Among those who heard Liele preach at Yama Craw was Andrew Bryan, a South Carolina slave baptized by Liele in 1782. Bryan eventually purchased his freedom and devoted himself to his ministry. Although whites who feared an unshackled black man whipped Bryan twice and imprisoned him once, he continued to preach to ever-larger congregations, which often contained both blacks and whites. In 1788, his congregation constituted itself into the Savannah Georgia First Colored Church, commonly called the Savannah Church. At the time, it boasted 575 members, and it would grow to more than 800 by the time of Bryan’s death.

A Fusion of Beliefs

The religious teachings of Liele, George, and Bryan fused the African concepts of a unitary universe where the sacred and profane are not segregated, the European mythologies of Heaven, Hell, and redemption, and their present reality of slavery. God would help Africans through their travail of slavery and would one day lead them out of bondage. In this melding process, certain African religious practices were proscribed. The church covenant of Liele’s Yama Craw Church specifically banned the consumption of blood and strangled meat of animals offered to idols, which had been a part of some West African religious rituals. Other African practices were given an important place, such as moaning as part of religious singing. This practice originated in ecstatic African religious rituals, and moaning and wailing have been preserved in southern gospel music. This hybrid religious ritual did not confine itself to African American communities. The emotional shouts and ritual cadences of African worship affected the rhythms of white discourse as well, especially the sermon form, in which the preacher and congregation engage in something of a dialogue.

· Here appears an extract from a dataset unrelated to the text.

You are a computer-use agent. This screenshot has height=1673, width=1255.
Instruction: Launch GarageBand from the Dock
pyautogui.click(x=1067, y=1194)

Both Liele and George eventually fled the South for the British Empire, seeking to continue their ministerial work without the specter of slavery hanging over them. Liele went to Jamaica, establishing the first Baptist churches there. George went to Canada, where he worked with both blacks and whites before organizing a Back-to-Africa movement, in which a thousand Canadian blacks went with George to Sierra Leone in 1792. Bryan, however, remained in the South, calling upon African Americans to lead better lives and, sometimes stealthily, urging whites to live out the Golden Rule in dealing with blacks. By establishing churches that counseled patience while teaching a theology of ultimate deliverance, African American leaders like Liele, George, and Bryan helped African Americans survive slavery by encouraging them to expect freedom soon.

Bibliography

"The Black Church: A Brief History." African American Registry. African American Registry, 2013. Web. 30 Mar. 2015.

Fitts, LeRoy. A History of Black Baptists. Nashville: Broadman, 1985. Print.

Lincoln, C. Eric., and Lawrence H. Mamiya. The Black Church in the African American Experience. Durham: Duke UP, 1990. Print.

Sernett, Milton C. Afro-American Religious History: A Documentary Witness. Durham: Duke UP, 1985. Print.

Wilmore, Gayraud S., ed. African American Religious Studies: An Interdisciplinary Anthology. Durham: Duke UP, 1989. Print.